Le Curupira

Au cœur de l'Amazonie, les chasseurs racontent qu'un petit être aux cheveux de feu marche les pieds à l'envers, pour que ses traces mènent toujours dans la mauvaise direction. Le curupira est le gardien de la forêt brésilienne, et sa première mention écrite date du 30 mai 1560 : c'est l'une des plus vieilles légendes consignées d'Amérique du Sud.
La légende
Un chasseur suit une piste dans la forêt dense. Les empreintes sont nettes, fraîches, faciles : trop faciles. Au bout de quelques heures, l'homme comprend qu'il tourne en rond, puis qu'il est perdu. Le curupira l'a repéré, et le curupira n'aime pas les chasseurs gourmands.

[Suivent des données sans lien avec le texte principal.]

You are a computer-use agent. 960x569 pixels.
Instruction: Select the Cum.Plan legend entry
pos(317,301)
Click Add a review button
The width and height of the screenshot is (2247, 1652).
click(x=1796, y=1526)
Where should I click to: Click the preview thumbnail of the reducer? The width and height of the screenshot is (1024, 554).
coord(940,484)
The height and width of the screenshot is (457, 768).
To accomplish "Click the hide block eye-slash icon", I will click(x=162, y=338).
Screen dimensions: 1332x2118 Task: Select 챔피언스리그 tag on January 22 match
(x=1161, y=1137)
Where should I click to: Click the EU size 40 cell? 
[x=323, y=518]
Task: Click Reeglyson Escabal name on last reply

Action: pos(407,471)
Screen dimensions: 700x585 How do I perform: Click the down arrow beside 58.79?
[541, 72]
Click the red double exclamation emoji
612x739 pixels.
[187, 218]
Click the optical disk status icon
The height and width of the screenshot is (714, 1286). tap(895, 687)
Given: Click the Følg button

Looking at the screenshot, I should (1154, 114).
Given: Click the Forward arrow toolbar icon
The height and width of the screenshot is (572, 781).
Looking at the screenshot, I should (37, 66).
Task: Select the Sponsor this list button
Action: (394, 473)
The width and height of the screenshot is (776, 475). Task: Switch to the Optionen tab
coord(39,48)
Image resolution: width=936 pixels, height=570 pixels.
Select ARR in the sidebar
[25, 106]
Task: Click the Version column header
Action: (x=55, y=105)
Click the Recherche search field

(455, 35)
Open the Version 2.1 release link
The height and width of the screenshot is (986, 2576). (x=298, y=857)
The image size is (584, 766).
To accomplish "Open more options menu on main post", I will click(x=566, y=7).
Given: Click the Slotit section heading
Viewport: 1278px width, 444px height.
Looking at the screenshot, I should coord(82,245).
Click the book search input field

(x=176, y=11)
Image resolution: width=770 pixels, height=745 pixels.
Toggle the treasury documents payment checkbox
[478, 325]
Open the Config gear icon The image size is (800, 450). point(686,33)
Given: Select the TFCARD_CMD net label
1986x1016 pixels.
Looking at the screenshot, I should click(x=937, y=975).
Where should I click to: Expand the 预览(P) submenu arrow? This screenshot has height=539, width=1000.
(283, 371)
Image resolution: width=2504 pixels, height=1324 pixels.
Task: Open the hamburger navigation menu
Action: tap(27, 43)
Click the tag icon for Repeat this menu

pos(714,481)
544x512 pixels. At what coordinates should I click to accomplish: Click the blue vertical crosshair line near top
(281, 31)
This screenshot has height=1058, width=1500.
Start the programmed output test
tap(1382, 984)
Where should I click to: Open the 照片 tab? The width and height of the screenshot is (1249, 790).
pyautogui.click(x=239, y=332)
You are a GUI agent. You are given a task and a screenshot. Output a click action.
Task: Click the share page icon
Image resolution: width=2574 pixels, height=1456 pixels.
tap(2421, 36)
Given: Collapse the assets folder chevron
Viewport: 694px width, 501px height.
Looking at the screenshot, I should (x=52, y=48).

La tradition le décrit comme un petit être à l'allure de garçon, aux cheveux rouge feu, dont les pieds sont tournés vers l'arrière. Ce détail est toute sa ruse : ses empreintes partent dans un sens quand il court dans l'autre, si bien que ceux qui le traquent s'éloignent de lui. Certains récits lui prêtent aussi des dents vertes et une vitesse que personne ne peut suivre.
Il n'a même pas besoin de se montrer. Sur les fleuves du Pará, un coup sourd au loin suffisait à le nommer : les rameurs disaient que le curupira frappait les sapopemas, ces contreforts en ailerons des grands arbres, pour vérifier qu'ils tiendraient la tempête qui approchait.
Car ce n'est pas un monstre sanguinaire : c'est un gardien. Ceux qui chassent pour se nourrir passent sans encombre ; ceux qui tuent des femelles pleines ou déboisent sans mesure s'exposent à des journées entières d'errance. Les peuples de la forêt savaient l'amadouer : ils laissaient sur les sentiers des plumes, des éventails et des flèches, péage discret pour traverser son domaine.
Origines et histoire
Le curupira est l'une des rares créatures folkloriques dont on connaisse l'acte de naissance documentaire. Le 30 mai 1560, depuis São Vicente, dans l'actuel État de São Paulo, le missionnaire jésuite José de Anchieta décrit les choses naturelles du pays. Après les arbres et les pierres, il en vient aux spectres dont les Indiens s'épouvantent : il est de notoriété publique, écrit-il, qu'il existe certains démons appelés corupira, qui attaquent les Indiens dans les bois, les fouettent, les meurtrissent et les tuent. Ses frères de la Compagnie, précise-t-il, en ont vu les victimes.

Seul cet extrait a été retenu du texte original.